Mais avec seulement 16 Mo, il n'y a quasiment plus de mémoire libre une fois le système démarré, alors comment imaginer lui demander de faire plus ?
Côté affichage, la configuration souffre de son âge et de son chipset d'entrée de gamme. L'environnement graphique "récent" qu'est WindowMaker, bien qu'extrêmement léger, accuse une lenteur insupportable. Comme la navigation sur le web n'est clairement pas à la portée de la machine, je me suis dit que j'allais au moins tester un traitement de texte simple : Abiword, dans la version fournie avec la Slackware 8.1. Mais là aussi c'est un échec : le texte peine à suivre ma frappe (pourtant souvent laborieuse) et s'affiche avec un fort retard. De toute manière l'interface générale reste elle aussi trop pataude pour être utilisable.

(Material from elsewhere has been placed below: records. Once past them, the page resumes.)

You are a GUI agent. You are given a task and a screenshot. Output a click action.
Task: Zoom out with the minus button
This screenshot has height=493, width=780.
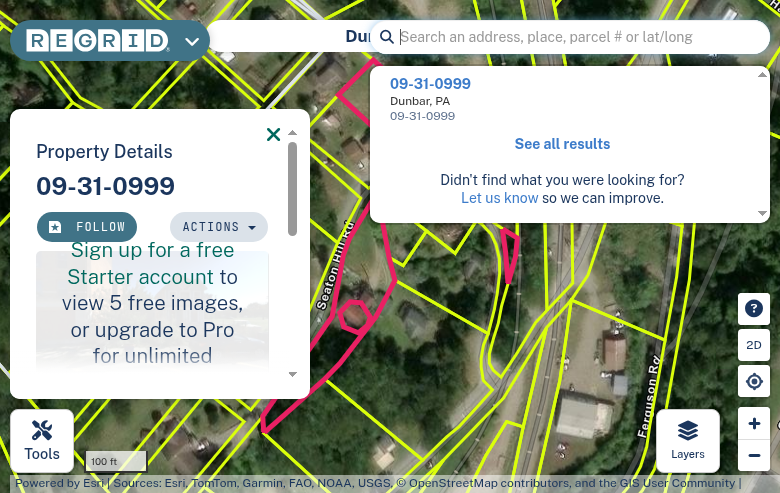(x=754, y=455)
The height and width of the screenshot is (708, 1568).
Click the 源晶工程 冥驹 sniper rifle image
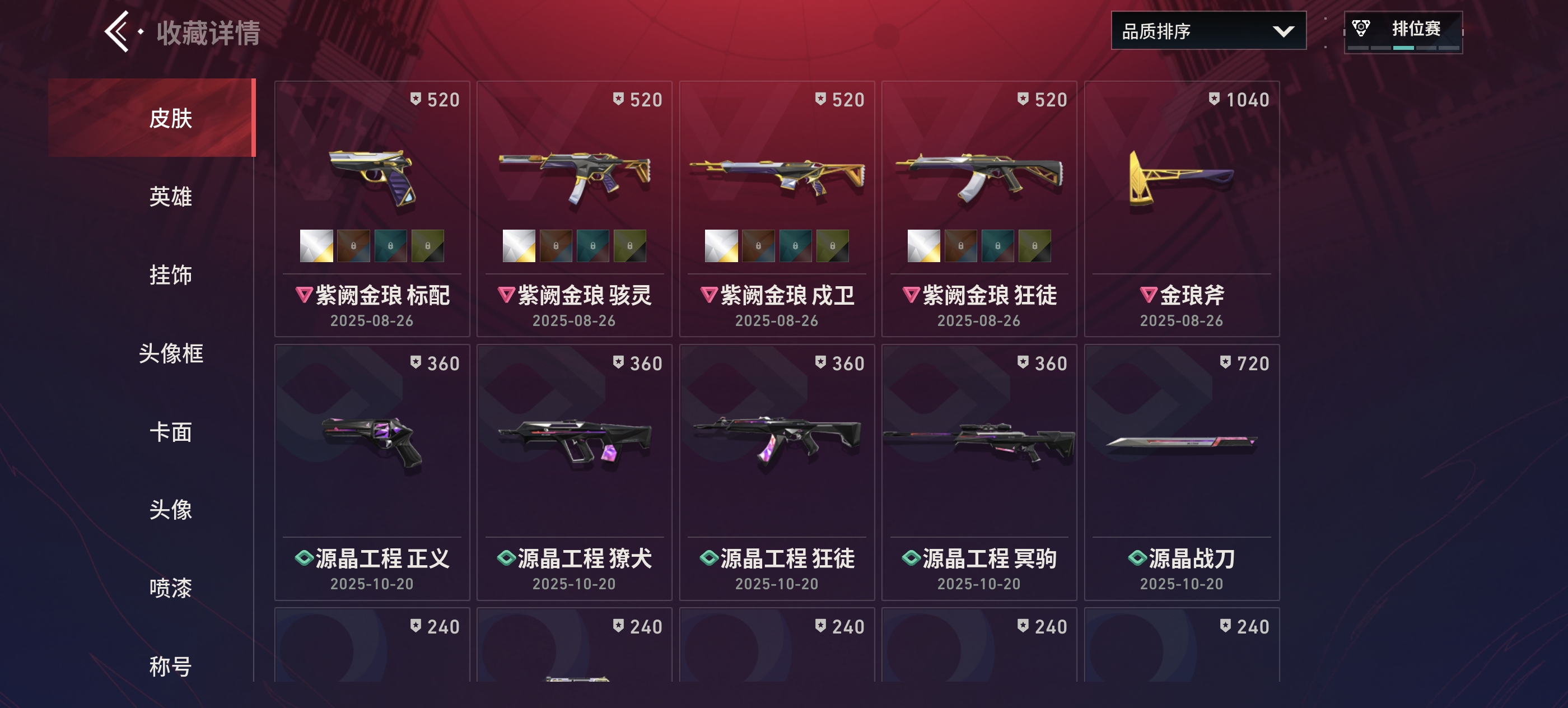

Pas vraiment de surprise donc, il s'agit bien des performances d'une machine du milieu des années 90 sur laquelle on a mis un système d'exploitatoin du début des années 2000. Il ne viendrait à l'idée de personne d'installer Windows XP sur un PC vendu avec Windows 3.1 (l'OS d'origine avant que je n'y mette 95), et pourtant c'est le pari audacieux (et inutile, mais sooo geek) que je me suis lancé. Et au final, malgré le choc générationnel hardware/software, GNU/Linux permet d'éviter l'échec complet et propose une machine – qui bien que très lente – reste stable et parfaitement utilisable en headless ou pour quelques applications graphiques très simplistes. De manière plus hypothétique, on pourrait aussi la proposer à une personne – un enfant pourquoi pas (mais geek forcément) – pour découvrir le C ou d'autres langages bas-niveau et les interactions possibles avec le matériel, plus simples à appréhender sur un PC de cette époque que sur une configuration actuelle.
Reste que j'ai pris beaucoup de plaisir à bidouiller du vieux matos de ce genre et à résoudre tous les problèmes qui se sont posés tout au long de cette expérience, ce qui était bien mon but au départ. Je suis donc complètement satisfait du voyage et espère que ce récit vous aura autant plu à lire que moi à l'écrire.
(1) Dont j'apprends avec stupéfaction que la dernière version est sortie en janvier 2013, incroyable.